Source:
+---+

The US Open Series is the name given by the United States Tennis Association (USTA) to a series of North American professional tennis tournaments leading up to and including the US Open. It is part of the "North American hard court season". Emirates sponsored the series in the past, under a deal in place from 2012 to 2016. The series was initially organized in 2004 as a way to focus more attention on American tennis tournaments by getting more of them on domestic television.  Until 2004, most summer North American tournaments were not on television, the exceptions being the prominent ATP Tour Masters 1000 events in Canada and Cincinnati. Since the inception of the series, Rafael Nadal is the only tennis player to win Canada, Cincinnati, and the US Open in a calendar year (2013), a feat referred to as the "Summer Slam" or the "North American Hardcourt Slam".

Under the US Open's broadcast rights, ESPN held domestic rights to all US Open Series events from 2015 to 2019. The eight non-Masters tournaments receive about 50 hours of television combined – about two hours on each day of their final weekends, chiefly on ESPN2. The dual-gender Washington D.C. Citi Open (the only ATP 500-level tournament in North America), which had been a part of the series since its 2004 founding, withdrew from the series for its 2015 edition due to frustrations over this lack of coverage; that tournament sold its exclusive coverage to Tennis Channel. The tournament re-joined the US Open Series in 2019. Since 2017, Tennis Channel broadcasts the US Open Series.

Bonus Challenge 
Players earn points for the US Open Series Bonus Challenge in order to win a bonus on top of the individual series tournaments' prize money, according to their results in these events. More points are awarded at some of the events, such as the ATP World Tour Masters 1000 and WTA Premier 5 events.  The three male and three female players with the most points in the US Open Series Bonus Challenge earn a money purse. The amount depends on their US Open Series placement and US Open result. If both are won then the bonus is $1 million as of 2010.Lleyton Hewitt and Lindsay Davenport were the top point-getters in 2004, Andy Roddick and Kim Clijsters won in 2005, and Andy Roddick and Ana Ivanovic won in 2006. Defending US Open champions Roger Federer and Maria Sharapova won in 2007.In 2005, whereas Roddick was upset in the first round against Gilles Müller at the Open, Clijsters became the first player to win both the US Open Series and the US Open, receiving $2.2 million, at the time the largest payday in women's sports. Clijsters defeated Frenchwoman Mary Pierce in straight sets: 6–3, 6–1. In 2010 she won $2.2 million again, this time $1.7 million for the US Open title and $500,000 in bonus for second place in the US Open Series. In 2007, Federer became the first male player and the second player overall to win the US Open Series and go on to win the US Open, winning $1.4 million plus the US Open Series bonus of $1 million, bringing his prize winning total to $2.4 million. This topped Clijsters' $2.2 million as the biggest US Open payday to date. In 2013, Serena Williams and Rafael Nadal both won the US Open after also winning the US Open Series. Due to several considerable prize money increments over the years, Serena Williams and Rafael Nadal surpassed Roger Federer's Us Open series payday record by winning $3.6 million each, and they shared the record for the largest prize money paycheck in tennis history for a single tennis tournament. In 2014, Serena Williams would repeat her previous year performance in winning both the US Open Series and the US Open. She now stands alone in the record for the biggest payday in tennis history, with a total amount of $4 million. Starting from 2017, the US Open Series will not feature a Bonus Challenge.

+---+

Instructions:
A) Copy the US Open Series passage word for word, starting at "Under the US" and ending at "broadcasts the US Open Series.".
B) Rewrite the entries starting at the line that contains "Where should I click to: Select refund" and ending at the line that contains "Click the 'You", replacing "dialog" with "window" and leaving everything else unchanged. Give only those lines.
The US Open Series passage and the entries after it come from separate sources.

Data records:
+---+

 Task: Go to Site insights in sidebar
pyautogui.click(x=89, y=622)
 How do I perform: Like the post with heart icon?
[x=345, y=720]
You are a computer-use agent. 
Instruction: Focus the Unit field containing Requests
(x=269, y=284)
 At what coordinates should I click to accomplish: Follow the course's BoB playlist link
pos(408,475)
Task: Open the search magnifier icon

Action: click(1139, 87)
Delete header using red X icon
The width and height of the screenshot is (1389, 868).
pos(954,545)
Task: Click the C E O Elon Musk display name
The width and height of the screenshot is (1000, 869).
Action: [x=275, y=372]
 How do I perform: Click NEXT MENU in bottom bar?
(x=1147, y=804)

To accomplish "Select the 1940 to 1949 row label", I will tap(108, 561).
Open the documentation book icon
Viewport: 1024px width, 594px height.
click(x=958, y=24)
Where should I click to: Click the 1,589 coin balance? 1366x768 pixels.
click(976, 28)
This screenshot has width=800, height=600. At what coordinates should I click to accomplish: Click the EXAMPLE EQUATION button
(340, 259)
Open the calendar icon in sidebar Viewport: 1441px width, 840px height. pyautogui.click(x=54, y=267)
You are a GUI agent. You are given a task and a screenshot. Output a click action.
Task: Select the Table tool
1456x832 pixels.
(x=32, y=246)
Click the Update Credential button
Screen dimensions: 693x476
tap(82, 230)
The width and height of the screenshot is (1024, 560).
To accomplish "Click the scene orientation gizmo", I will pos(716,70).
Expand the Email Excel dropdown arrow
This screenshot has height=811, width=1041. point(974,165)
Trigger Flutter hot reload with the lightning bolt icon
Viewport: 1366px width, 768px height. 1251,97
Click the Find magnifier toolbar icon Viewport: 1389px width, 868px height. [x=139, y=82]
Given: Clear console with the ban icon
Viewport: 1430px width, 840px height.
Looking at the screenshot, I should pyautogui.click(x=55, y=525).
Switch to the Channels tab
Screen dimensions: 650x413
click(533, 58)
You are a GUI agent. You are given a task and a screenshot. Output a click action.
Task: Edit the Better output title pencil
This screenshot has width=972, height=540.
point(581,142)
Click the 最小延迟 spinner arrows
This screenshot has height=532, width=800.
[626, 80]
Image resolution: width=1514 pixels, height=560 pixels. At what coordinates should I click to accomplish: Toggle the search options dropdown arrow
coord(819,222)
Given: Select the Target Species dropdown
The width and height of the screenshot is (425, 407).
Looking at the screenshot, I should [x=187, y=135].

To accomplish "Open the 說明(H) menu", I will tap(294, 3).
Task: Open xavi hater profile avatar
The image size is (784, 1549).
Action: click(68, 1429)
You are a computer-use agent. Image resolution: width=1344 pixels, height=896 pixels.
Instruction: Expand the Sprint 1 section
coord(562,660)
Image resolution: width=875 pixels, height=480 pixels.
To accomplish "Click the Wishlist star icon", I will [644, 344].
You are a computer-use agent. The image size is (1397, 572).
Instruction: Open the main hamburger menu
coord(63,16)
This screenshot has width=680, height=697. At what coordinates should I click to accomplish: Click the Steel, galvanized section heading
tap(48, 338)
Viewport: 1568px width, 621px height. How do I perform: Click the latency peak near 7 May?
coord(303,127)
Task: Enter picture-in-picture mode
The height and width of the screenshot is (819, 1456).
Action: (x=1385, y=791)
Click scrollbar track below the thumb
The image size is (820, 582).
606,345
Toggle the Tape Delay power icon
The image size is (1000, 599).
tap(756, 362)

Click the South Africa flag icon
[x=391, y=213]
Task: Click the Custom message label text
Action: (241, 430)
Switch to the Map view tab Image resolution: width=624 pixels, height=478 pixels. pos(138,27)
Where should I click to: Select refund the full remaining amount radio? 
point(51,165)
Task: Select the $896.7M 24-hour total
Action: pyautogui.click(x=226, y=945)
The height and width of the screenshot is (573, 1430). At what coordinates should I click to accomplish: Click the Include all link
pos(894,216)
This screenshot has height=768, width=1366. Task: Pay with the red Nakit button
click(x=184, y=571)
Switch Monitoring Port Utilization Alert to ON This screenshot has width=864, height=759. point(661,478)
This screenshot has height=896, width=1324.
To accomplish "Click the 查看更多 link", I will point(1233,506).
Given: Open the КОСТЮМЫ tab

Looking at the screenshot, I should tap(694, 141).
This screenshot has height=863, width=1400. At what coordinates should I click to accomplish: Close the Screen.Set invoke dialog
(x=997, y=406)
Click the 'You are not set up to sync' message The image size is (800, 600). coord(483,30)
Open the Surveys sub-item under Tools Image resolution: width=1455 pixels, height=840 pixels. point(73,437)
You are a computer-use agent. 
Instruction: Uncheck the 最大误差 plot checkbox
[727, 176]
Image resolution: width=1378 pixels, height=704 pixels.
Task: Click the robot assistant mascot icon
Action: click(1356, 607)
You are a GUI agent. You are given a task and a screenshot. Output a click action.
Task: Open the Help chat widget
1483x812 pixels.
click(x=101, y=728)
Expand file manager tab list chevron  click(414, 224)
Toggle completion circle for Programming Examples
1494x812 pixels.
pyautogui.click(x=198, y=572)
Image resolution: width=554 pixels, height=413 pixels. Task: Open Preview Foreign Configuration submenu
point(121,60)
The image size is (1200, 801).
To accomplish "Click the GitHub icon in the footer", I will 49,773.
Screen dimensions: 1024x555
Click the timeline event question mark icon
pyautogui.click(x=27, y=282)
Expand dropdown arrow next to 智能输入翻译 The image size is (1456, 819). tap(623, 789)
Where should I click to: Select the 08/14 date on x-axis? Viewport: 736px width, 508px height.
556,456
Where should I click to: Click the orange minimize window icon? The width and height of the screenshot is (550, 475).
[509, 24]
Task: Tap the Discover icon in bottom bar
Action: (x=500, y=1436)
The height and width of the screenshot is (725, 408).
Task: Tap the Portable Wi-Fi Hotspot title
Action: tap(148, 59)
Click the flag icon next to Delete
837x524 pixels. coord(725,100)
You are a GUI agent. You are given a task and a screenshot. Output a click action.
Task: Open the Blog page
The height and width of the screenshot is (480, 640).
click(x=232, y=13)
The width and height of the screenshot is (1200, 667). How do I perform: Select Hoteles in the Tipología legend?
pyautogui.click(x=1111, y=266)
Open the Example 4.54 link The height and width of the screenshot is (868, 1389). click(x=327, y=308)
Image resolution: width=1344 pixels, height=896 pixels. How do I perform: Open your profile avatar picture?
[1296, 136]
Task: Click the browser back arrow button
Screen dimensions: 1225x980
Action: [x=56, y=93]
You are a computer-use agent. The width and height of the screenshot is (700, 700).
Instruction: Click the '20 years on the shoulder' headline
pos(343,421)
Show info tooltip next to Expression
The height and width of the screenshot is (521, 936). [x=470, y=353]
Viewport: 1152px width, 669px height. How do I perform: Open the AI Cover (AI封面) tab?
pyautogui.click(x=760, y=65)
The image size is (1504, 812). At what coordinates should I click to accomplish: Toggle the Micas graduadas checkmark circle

+---+

Task-by-task outputs:
A)
Under the US Open's broadcast rights, ESPN held domestic rights to all US Open Series events from 2015 to 2019. The eight non-Masters tournaments receive about 50 hours of television combined – about two hours on each day of their final weekends, chiefly on ESPN2. The dual-gender Washington D.C. Citi Open (the only ATP 500-level tournament in North America), which had been a part of the series since its 2004 founding, withdrew from the series for its 2015 edition due to frustrations over this lack of coverage; that tournament sold its exclusive coverage to Tennis Channel. The tournament re-joined the US Open Series in 2019. Since 2017, Tennis Channel broadcasts the US Open Series.

B)
Where should I click to: Select refund the full remaining amount radio? 
point(51,165)
Task: Select the $896.7M 24-hour total
Action: pyautogui.click(x=226, y=945)
The height and width of the screenshot is (573, 1430). At what coordinates should I click to accomplish: Click the Include all link
pos(894,216)
This screenshot has height=768, width=1366. Task: Pay with the red Nakit button
click(x=184, y=571)
Switch Monitoring Port Utilization Alert to ON This screenshot has width=864, height=759. point(661,478)
This screenshot has height=896, width=1324.
To accomplish "Click the 查看更多 link", I will point(1233,506).
Given: Open the КОСТЮМЫ tab

Looking at the screenshot, I should tap(694, 141).
This screenshot has height=863, width=1400. At what coordinates should I click to accomplish: Close the Screen.Set invoke window
(x=997, y=406)
Click the 'You are not set up to sync' message The image size is (800, 600). coord(483,30)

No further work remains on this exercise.